Saturday, November 5, 2022

Tattooed Plaster Casts


This plaster sculpture project is one of my all time favourite high school art lesson- the students love it to0. I've taught it a number of times and results keep getting more an more creative each time. By the end of this lesson, students are masters at using plaster.
The initial lesson came from an article I read years ago entitled: "Revealing the Hopes of Adolescents through the Art of Tattoos" by Michael Gerrish. I can no longer find it online. But you can find some lesson plan references and other plaster adaptations HERE.

You need: plaster gauze, acrylic paints, petroleum jelly, water, scissors
*I usually cover the tables with bulletin board paper as this can get messy/dusty.



Students start by pre cutting the plaster into manageable strips. They coat their hand/arm with either petroleum jelly or plastic wrap (most choose petroleum jelly). 


They have to do a sketch which shows their overall plan- hand pose and tattoo design.
Their tattoo needs to incorporate designs/symbols/imagery which expresses 
their past, present and future.



Then they layer on the strips dipped in water- massage gently to activate the plaster. Overlap strips slightly. Two layers is usually sufficient for strength. 

Most opt to do a full hand cast- it's tricky- you cast the palm first, then the individual fingers. Once dry, you attach them all together. 


Some choose to do full arms - cut those off carefully!



There's always one student who chooses to cast their whole hand in one go- it usually never ends well as you can see below! But some do!

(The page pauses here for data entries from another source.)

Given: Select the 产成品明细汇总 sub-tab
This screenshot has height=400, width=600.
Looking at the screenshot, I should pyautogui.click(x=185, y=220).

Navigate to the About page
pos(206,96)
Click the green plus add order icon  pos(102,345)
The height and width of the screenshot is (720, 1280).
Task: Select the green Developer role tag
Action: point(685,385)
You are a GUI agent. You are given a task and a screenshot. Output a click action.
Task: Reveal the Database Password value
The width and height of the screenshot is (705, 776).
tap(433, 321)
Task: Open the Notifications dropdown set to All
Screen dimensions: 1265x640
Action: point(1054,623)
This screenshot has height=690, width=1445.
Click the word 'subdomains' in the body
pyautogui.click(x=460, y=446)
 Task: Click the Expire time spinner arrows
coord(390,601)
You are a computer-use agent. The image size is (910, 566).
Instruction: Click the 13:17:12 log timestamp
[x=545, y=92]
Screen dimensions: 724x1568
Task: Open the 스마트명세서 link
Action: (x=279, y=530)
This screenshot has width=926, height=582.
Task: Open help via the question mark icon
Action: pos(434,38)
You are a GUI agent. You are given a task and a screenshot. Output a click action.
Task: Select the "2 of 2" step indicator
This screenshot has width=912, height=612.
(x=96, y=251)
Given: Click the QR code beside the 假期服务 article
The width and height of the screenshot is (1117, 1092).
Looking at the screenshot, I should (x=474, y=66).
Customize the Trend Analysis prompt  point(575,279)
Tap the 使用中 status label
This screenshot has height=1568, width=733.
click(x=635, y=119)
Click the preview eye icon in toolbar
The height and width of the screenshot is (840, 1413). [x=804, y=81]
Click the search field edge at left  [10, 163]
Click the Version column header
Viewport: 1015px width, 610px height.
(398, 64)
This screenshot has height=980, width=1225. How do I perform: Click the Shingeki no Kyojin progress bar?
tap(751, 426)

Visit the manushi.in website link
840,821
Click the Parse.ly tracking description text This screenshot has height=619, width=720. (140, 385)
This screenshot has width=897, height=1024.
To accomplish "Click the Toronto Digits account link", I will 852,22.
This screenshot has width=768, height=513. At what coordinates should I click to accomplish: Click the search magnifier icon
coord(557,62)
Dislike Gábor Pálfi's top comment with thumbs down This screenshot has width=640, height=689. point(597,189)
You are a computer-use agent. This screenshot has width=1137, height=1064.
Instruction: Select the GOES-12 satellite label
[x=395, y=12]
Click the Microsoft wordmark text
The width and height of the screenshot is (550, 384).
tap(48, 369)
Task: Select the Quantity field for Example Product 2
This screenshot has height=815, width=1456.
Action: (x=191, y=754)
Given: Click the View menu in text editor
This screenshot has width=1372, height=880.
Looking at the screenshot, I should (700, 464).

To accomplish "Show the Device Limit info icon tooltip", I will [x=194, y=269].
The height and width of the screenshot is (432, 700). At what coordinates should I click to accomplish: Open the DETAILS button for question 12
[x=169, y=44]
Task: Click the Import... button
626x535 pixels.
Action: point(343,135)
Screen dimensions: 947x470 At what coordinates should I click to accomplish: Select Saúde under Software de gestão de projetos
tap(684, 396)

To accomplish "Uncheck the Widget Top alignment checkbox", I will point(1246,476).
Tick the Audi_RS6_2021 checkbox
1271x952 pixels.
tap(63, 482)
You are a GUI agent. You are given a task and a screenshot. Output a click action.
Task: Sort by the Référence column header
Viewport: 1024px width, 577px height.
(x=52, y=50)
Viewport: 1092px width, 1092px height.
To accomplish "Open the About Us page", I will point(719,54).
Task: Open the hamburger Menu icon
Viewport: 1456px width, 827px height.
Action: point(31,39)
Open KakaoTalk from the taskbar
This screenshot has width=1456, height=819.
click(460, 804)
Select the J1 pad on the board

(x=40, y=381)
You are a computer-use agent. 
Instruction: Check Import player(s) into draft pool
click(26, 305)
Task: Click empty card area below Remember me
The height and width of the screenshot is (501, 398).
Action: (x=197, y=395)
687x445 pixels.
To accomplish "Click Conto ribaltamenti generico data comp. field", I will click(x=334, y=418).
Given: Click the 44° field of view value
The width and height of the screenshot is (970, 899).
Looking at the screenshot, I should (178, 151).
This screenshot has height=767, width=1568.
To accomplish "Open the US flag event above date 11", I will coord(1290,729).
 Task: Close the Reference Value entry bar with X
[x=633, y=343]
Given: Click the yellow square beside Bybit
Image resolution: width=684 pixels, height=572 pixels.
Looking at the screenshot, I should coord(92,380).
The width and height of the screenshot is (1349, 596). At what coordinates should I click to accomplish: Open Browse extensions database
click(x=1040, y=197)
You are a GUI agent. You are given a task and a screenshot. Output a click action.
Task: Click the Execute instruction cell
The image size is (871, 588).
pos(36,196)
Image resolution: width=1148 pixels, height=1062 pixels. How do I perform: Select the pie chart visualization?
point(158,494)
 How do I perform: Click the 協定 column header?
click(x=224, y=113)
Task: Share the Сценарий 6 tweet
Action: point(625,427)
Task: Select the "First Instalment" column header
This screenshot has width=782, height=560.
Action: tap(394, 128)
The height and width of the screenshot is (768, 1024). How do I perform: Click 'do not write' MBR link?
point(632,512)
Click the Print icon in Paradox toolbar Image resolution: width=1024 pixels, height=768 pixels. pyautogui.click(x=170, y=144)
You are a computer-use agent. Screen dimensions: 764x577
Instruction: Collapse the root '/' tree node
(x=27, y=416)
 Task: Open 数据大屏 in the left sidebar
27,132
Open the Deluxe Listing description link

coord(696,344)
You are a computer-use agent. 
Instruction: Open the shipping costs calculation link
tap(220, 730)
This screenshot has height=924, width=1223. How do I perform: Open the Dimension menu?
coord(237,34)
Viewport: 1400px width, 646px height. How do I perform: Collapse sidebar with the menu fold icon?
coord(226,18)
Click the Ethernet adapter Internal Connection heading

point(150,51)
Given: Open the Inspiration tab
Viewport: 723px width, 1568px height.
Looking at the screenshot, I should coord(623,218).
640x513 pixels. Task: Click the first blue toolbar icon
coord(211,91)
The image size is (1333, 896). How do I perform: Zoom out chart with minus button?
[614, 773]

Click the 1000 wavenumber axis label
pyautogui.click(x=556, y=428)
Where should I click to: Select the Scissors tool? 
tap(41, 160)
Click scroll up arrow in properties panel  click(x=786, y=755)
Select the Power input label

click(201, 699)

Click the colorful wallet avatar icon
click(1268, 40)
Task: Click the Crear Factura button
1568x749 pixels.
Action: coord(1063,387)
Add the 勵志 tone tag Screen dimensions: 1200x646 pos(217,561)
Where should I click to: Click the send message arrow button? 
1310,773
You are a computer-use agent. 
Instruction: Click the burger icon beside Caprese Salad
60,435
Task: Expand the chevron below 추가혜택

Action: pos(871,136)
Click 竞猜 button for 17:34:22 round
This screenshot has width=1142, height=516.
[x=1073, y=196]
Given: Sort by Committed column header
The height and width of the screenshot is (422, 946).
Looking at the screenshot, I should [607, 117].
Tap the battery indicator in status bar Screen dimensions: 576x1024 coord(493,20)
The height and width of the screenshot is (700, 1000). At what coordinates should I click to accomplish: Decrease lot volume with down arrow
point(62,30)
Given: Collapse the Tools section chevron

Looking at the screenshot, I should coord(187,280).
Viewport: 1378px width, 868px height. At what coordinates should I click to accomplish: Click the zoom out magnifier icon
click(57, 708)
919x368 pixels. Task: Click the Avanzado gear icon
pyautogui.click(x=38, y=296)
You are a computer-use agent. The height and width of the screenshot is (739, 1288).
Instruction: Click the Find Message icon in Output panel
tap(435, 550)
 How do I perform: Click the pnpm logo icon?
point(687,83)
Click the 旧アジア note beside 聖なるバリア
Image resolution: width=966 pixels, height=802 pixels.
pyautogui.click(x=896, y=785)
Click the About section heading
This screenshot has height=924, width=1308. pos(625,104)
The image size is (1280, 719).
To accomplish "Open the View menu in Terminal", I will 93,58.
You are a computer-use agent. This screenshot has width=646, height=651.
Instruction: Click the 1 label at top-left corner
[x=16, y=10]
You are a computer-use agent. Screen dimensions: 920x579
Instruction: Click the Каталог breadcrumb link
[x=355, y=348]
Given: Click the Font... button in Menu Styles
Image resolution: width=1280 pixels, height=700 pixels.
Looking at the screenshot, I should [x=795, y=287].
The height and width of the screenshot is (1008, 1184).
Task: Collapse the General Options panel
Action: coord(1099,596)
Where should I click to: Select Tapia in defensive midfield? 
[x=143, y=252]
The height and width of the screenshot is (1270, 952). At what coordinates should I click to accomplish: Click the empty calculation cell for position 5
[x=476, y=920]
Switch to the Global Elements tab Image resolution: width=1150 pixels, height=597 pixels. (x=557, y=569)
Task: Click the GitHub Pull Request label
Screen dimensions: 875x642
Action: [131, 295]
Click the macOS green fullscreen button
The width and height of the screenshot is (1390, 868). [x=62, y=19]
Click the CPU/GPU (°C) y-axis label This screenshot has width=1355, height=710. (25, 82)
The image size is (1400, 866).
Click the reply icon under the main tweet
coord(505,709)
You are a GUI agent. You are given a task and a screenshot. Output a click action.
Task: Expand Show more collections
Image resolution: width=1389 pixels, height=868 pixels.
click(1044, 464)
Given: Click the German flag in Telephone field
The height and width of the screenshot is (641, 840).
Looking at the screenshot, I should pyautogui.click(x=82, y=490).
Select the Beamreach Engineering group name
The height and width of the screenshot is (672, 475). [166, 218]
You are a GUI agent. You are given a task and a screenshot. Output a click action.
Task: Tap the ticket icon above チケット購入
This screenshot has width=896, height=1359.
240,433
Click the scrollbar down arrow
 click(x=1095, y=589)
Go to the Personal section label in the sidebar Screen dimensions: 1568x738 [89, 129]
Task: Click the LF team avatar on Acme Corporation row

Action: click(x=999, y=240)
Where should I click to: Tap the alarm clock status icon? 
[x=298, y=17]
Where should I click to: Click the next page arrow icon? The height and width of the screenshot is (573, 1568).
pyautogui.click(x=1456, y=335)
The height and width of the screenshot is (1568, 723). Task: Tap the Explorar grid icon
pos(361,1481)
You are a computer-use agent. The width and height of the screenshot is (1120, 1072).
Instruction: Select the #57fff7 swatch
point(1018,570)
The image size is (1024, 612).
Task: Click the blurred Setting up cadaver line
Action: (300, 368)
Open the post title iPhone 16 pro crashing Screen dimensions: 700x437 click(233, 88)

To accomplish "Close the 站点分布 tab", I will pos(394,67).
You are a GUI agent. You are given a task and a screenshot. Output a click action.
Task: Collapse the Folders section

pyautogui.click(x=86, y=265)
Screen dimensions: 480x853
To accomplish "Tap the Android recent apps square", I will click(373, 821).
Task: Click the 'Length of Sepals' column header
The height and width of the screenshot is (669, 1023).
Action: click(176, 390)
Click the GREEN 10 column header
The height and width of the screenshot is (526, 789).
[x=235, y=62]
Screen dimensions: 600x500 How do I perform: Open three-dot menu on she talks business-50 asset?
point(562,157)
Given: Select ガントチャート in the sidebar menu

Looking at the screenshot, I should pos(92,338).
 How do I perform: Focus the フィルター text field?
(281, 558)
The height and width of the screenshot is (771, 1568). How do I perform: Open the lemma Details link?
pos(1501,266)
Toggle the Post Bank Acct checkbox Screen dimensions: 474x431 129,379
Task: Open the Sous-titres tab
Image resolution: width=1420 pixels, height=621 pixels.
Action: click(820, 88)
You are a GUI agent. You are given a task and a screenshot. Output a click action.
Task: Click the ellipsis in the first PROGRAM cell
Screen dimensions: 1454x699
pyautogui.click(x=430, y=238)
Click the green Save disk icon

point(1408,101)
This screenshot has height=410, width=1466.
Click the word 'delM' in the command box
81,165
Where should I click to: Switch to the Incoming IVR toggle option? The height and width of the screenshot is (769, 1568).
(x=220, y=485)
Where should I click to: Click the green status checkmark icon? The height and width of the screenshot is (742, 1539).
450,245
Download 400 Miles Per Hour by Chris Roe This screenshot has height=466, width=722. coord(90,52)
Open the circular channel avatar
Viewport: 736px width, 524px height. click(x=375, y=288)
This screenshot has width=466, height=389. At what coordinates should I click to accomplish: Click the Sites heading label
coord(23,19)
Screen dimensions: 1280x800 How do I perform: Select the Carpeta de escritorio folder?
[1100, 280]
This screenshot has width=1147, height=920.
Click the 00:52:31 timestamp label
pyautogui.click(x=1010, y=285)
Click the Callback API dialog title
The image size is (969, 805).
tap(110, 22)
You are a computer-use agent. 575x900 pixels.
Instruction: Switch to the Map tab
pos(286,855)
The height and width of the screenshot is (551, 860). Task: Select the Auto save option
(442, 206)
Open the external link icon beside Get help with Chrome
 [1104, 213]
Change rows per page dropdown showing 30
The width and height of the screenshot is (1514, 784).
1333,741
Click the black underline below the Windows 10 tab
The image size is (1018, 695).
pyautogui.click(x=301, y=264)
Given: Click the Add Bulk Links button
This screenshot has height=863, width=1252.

Once dry and nice and solid, it's time to paint. At this point, a lot of my students like the sand down their sculptures with sandpaper. They tend to prefer a really smooth surface on which to paint. 


This student made a test piece to see if he could do a pencil design as he strongly disliked paint.


Painting with a fine detail brush below.



Most students stick with acrylic paints. Many choose to add other materials such as wire, hot gluing on decorative items, adding a wooden base, etc. 



Love this one and how carefully the student set it up to dry, lol.


This students chose to do a full chest cast as well as arms. 


Fine detail work with a micron pen.


Base coat below.


Some finished sculptures- these are Grade 10, 11 and 12 students. I love how these turned out. Students also submit a write-up explaining their designs- they are very powerful to read. 



Media: pencil and India ink










































 

3 comments:

Anne-Lorraine said...

Wow ! Some are very talented and creative. Well done to them and of course to yoo.
Teacher form France

Miss said...

Merci beaucoup Anne-Lorraine :)

Anonymous said...

This is a really cool lesson idea! I think I found the article you mentioned. It is in a pdf file with other education and art education-based texts on page 48.